• Task details:
For the word "will", count the lines in the records below that include it and give only that number.

• The records:
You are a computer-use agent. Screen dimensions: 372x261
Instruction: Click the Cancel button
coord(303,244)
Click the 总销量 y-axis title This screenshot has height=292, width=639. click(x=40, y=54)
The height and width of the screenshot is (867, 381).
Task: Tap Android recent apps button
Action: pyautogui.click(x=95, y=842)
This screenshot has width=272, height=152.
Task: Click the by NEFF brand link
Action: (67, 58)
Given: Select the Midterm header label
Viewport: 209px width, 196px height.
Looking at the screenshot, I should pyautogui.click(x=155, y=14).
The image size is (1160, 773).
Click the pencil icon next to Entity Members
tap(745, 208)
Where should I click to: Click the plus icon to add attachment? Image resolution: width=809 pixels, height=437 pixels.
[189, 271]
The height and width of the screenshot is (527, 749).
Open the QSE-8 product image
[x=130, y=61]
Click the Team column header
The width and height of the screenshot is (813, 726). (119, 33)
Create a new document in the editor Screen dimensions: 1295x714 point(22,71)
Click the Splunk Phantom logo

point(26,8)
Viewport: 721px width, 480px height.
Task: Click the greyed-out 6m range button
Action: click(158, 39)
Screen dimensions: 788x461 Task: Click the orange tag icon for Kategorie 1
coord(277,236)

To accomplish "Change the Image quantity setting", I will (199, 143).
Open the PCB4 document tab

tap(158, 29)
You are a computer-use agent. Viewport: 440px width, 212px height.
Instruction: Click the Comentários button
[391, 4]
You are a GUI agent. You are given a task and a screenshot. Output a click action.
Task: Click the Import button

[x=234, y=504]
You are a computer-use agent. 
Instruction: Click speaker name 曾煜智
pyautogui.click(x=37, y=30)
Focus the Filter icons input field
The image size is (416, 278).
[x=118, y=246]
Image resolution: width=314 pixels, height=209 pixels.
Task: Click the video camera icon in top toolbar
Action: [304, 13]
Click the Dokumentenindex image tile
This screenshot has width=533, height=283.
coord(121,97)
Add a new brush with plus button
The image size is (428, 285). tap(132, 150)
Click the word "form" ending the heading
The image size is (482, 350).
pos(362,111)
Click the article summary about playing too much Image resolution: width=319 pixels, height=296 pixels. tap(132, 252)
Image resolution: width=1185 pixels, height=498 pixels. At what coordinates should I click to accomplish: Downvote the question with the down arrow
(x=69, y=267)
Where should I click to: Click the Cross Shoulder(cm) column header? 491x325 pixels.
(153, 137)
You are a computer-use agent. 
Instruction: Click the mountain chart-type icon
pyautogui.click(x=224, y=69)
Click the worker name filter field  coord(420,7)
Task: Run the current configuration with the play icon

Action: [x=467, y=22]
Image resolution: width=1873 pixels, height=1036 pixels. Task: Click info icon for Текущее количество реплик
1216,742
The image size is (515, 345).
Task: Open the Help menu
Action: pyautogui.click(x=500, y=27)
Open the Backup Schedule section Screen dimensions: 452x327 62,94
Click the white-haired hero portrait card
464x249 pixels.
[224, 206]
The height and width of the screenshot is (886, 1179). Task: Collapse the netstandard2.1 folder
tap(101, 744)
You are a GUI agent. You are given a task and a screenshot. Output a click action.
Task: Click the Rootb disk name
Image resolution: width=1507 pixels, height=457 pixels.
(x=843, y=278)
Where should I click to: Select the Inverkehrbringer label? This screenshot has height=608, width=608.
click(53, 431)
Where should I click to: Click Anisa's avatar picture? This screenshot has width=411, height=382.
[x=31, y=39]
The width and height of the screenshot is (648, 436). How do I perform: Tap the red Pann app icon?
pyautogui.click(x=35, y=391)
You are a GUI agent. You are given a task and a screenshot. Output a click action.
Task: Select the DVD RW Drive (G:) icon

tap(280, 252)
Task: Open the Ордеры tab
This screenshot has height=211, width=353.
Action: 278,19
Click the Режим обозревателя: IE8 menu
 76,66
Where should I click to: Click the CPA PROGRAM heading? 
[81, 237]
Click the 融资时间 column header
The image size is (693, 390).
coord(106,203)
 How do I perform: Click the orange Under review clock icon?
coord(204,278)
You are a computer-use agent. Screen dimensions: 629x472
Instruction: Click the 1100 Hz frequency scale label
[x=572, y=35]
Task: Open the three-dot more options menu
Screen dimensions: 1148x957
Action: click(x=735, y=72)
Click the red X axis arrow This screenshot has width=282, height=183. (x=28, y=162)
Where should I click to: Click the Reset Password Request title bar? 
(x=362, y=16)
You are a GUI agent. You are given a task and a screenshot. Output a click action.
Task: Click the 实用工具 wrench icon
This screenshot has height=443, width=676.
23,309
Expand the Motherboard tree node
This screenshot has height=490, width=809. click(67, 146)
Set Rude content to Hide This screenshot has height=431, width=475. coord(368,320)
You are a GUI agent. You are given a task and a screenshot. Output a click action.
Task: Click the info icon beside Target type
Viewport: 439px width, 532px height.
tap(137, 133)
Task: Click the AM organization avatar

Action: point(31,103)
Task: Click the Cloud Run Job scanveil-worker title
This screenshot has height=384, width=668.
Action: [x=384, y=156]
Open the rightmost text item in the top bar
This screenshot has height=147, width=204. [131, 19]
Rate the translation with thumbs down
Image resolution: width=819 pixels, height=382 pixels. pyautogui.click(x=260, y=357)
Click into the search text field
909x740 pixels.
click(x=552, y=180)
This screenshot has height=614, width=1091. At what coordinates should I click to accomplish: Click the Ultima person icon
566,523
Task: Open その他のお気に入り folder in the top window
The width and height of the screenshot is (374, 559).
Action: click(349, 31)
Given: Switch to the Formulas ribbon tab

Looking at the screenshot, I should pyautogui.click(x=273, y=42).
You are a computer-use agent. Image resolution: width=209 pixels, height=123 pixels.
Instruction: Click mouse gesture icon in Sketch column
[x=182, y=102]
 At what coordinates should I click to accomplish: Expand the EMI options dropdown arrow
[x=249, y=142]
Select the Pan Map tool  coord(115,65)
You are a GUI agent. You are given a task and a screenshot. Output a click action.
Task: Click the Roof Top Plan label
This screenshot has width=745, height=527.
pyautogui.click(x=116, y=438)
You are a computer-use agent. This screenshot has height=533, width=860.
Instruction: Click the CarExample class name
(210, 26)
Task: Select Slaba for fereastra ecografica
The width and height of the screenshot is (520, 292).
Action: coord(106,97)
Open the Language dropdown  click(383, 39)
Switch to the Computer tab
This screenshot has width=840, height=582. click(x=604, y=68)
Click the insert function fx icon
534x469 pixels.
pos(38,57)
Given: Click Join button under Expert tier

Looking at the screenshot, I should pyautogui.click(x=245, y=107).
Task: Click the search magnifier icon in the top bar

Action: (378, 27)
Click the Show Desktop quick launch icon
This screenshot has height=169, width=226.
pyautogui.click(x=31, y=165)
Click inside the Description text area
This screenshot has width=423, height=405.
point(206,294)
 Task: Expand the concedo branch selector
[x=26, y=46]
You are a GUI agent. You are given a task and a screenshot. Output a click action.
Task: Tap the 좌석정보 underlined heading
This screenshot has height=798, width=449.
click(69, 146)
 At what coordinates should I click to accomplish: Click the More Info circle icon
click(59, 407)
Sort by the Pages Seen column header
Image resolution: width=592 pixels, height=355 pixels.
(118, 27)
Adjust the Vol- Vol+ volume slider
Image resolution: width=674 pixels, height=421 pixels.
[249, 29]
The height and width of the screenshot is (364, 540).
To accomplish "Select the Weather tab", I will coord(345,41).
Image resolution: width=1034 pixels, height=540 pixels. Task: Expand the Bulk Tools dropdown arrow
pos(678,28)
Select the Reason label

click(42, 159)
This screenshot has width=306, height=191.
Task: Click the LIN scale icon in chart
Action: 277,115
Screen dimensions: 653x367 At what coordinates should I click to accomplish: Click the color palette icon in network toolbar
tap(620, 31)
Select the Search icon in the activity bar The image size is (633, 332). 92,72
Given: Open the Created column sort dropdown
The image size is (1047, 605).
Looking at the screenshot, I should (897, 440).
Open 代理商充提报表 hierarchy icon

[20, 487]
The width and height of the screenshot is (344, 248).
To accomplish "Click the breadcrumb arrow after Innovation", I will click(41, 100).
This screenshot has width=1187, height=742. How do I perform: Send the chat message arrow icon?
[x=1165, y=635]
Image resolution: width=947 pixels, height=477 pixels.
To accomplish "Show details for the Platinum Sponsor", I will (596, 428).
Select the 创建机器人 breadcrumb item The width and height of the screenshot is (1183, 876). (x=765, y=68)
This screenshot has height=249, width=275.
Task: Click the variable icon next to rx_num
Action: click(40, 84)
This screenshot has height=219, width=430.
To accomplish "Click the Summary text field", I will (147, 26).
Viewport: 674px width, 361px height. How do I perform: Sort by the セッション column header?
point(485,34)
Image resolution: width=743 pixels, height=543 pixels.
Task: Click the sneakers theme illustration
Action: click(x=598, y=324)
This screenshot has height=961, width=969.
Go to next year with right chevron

• Answer to this problem:
5